[[ Exercise text open ]]

Seven long-running Node.js processes handle all async work. Each connects directly to PostgreSQL and Redis.

Server	Purpose	Queue(s)
`apps/servers/agents`	40+ AI agent workers — blog-writer, social-post-writer, strategy-writer, insights workers, SEO, campaign, RAG, etc.	`agent__{role}` (one per role)
`apps/servers/billing`	Monthly invoicing, overdue lockout, credit resets	`billing__invoice`, `billing__overdue`, `billing__credits-reset`
`apps/servers/notifications`	Multi-channel notification dispatch (email, SMS, WhatsApp, Telegram, web push)	`notifications__{channel}`
`apps/servers/ragengine`	RAG document ingestion — file parsing, text extraction, embedding, vector DB indexing	`rag__ingestion`, `agent__tenant-web-crawler`
`apps/servers/reporting`	Daily automated reports sent at 22:00 local time (tenant + admin summaries)	None (uses node-cron → `enqueueNotification()`)
`apps/servers/scheduler`	Polls `ScheduledTask` table every 15 min; executes one-off tasks (signup reminders, alerts)	None (DB-poll pattern)
`apps/servers/search-indexer`	Syncs content to Typesense for full-text search across 13 collections	`search__sync`

Queue System (BullMQ)

All async work flows through BullMQ backed by Redis. Queues are shared across all tenants — one queue per agent role. Tenant isolation is enforced by tenantId in the job payload.

[[ Exercise text closed ]]
[[ Information shown open ]]

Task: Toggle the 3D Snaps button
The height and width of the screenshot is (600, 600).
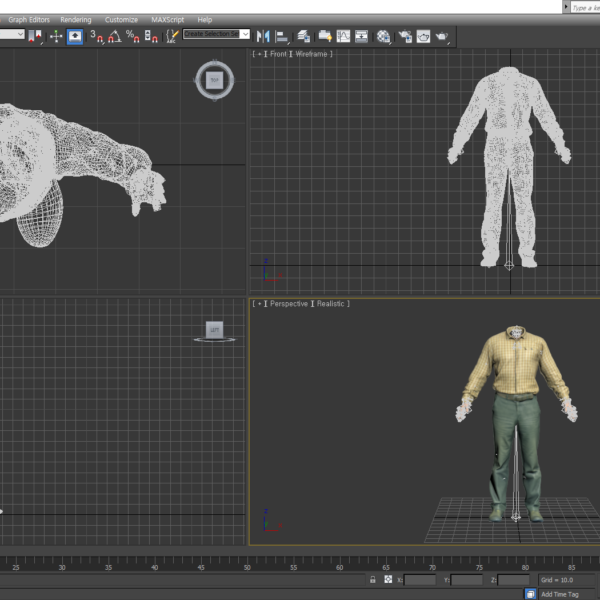Action: pyautogui.click(x=95, y=36)
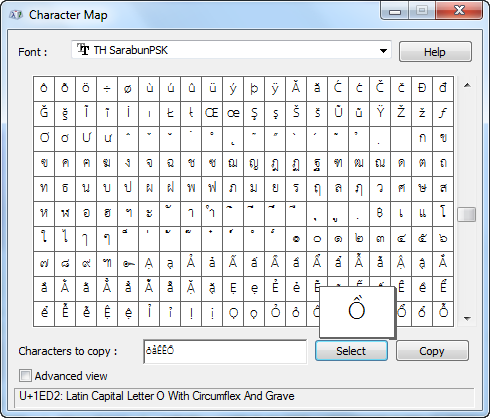Enable the Advanced view checkbox
This screenshot has width=490, height=418.
(25, 376)
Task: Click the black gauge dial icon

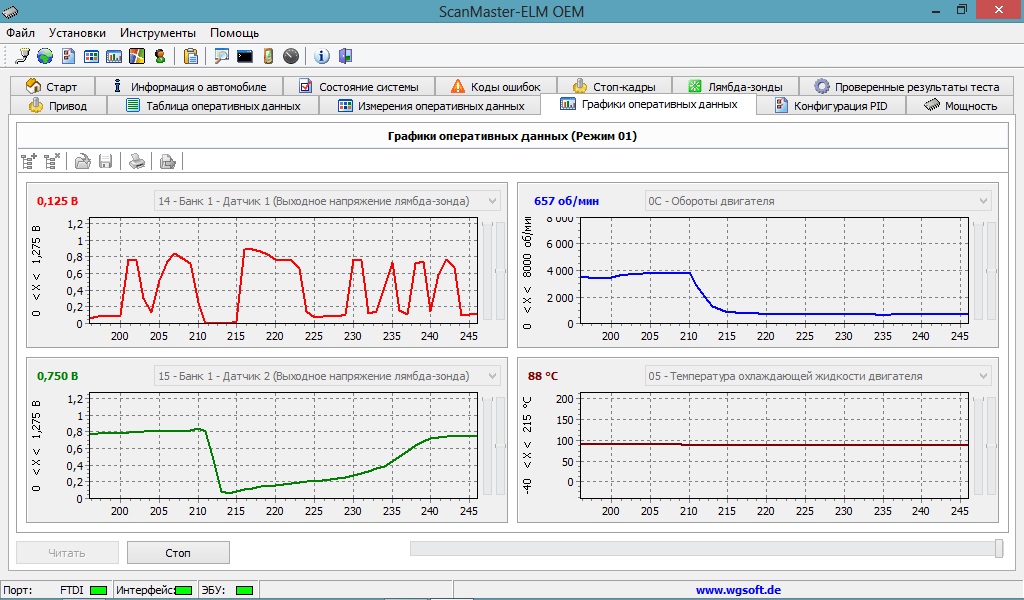Action: tap(291, 56)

[[ Information shown closed ]]

*Aim of the task*. Extend the documentation on the background servers and their BullMQ queues, starting right after its final sentence.

*Expected answer*.
 HOW A JOB FLOWS FROM API TO COMPLETION
 ───────────────────────────────────────────────────────────────

 1. API ENQUEUES
    ┌───────────────────────────────────────────────────────┐
    │  POST /tenant/v1/blog/generate                        │
    │  → enqueueBlogWriter({ tenantId, activityId, ... })   │
    │  → Job added to Redis queue: "agent__blog-writer"     │
    │  → API responds 202 immediately (fire-and-forget)     │
    └───────────────────────────┬───────────────────────────┘
                                │
 2. WORKER DEQUEUES
    ┌───────────────────────────▼───────────────────────────┐
    │  agents server is listening on "agent__blog-writer"   │
    │  BullMQ delivers the job to the next free worker      │
    │  (BullMQ guarantees exactly-once delivery)            │
    └───────────────────────────┬───────────────────────────┘
                                │
 3. WORKER PREPARES
    ┌───────────────────────────▼───────────────────────────┐
    │  Worker loads from PostgreSQL:                        │
    │   • Activity record (brief, topic, prior output)      │
    │   • AgentConfig (which LLM adapter to use)           │
    │   • Client context file + applicable skills           │
    │   • Any reviewer feedback from previous rejections    │
    │  Builds the full prompt via buildActivityPrompt()     │
    └───────────────────────────┬───────────────────────────┘
                                │
 4. LLM CALL (via adapter)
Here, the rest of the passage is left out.